* _USING THE INFORMATION_
A – In the blog post on Pawlenty's Medicare proposal, condense the paragraph beginning "Democrats should offer a deal" into a short bulleted list that keeps its main points.
B – From the blog post on Pawlenty's Medicare proposal, output the passage starting at "Democrats should offer" and ending at "see who's right.", word for word.

Tuesday, June 14, 2011

Double down on Pawlenty's Medicare Option proposal

Tim Pawlenty has proposed, vaguely, to modify Paul Ryan's scrapping/replacement of Medicare by saying he'd keep Medicare as an option people could choose in competition with privatized alternatives:

"I'm going to have my own plan, John, that will feature some differences from Congressman Ryan's plan. It will feature performance pay rather than just volume pay ... it will allow Medicare to continue as an option, but it will be priced against various options," Pawlenty said.

Recall that Ryan's plan for Medicare for future seniors is to replace it with something very similar to what Obamneycare provides to non-seniors. That makes Pawlenty's proposal, if (Big If) applied fairly, Obamneycare plus a vigorous, already-dominant public option.

Democrats should offer a deal. They should say that they don't think privatizing Medicare is a good idea, but Pawlenty's proposal has some safeguards, so they'll agree to it as long as the Republicans agree to let non-seniors also be eligible (or eligible for a stand-alone public equivalent of the Medicare option in case seniors don't want to share Medicare). If the Republicans are confident that private alternatives can outcompete Medicare among seniors, they shouldn't have any worries about making making the options available to nonseniors. Democrats should have the converse perspective, and then we'll see who's right.

Maybe this offer would do no more than expose the Republican lack of confidence in their proposal. OTOH, if they drink their own Kool Aid, it could get interesting.

* _DATA SECTION_
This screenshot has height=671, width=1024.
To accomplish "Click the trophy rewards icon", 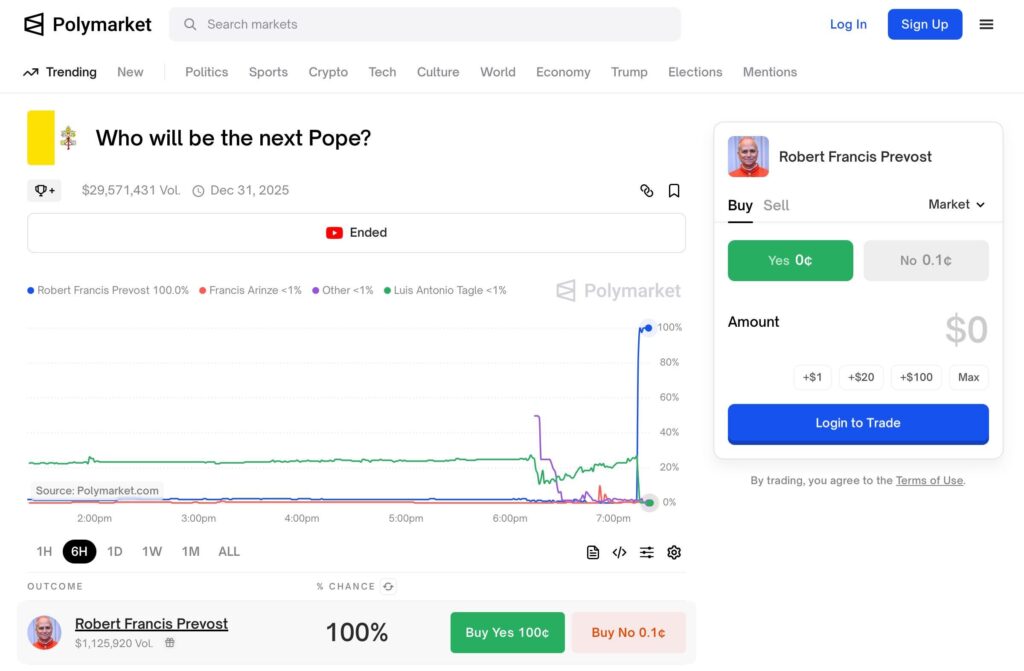I will point(44,190).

* _TASK RESPONSES_
A –
- Democrats should offer Republicans a deal.
- They would say privatizing Medicare is a bad idea but accept Pawlenty's proposal because it has some safeguards.
- The condition: non-seniors must also be eligible for the Medicare option, or for a stand-alone public equivalent if seniors don't want to share Medicare.
- If Republicans believe private plans can outcompete Medicare among seniors, opening the options to non-seniors shouldn't worry them.
- Democrats should hold the opposite view, and the results would show which side is right.

B –
Democrats should offer a deal. They should say that they don't think privatizing Medicare is a good idea, but Pawlenty's proposal has some safeguards, so they'll agree to it as long as the Republicans agree to let non-seniors also be eligible (or eligible for a stand-alone public equivalent of the Medicare option in case seniors don't want to share Medicare). If the Republicans are confident that private alternatives can outcompete Medicare among seniors, they shouldn't have any worries about making making the options available to nonseniors. Democrats should have the converse perspective, and then we'll see who's right.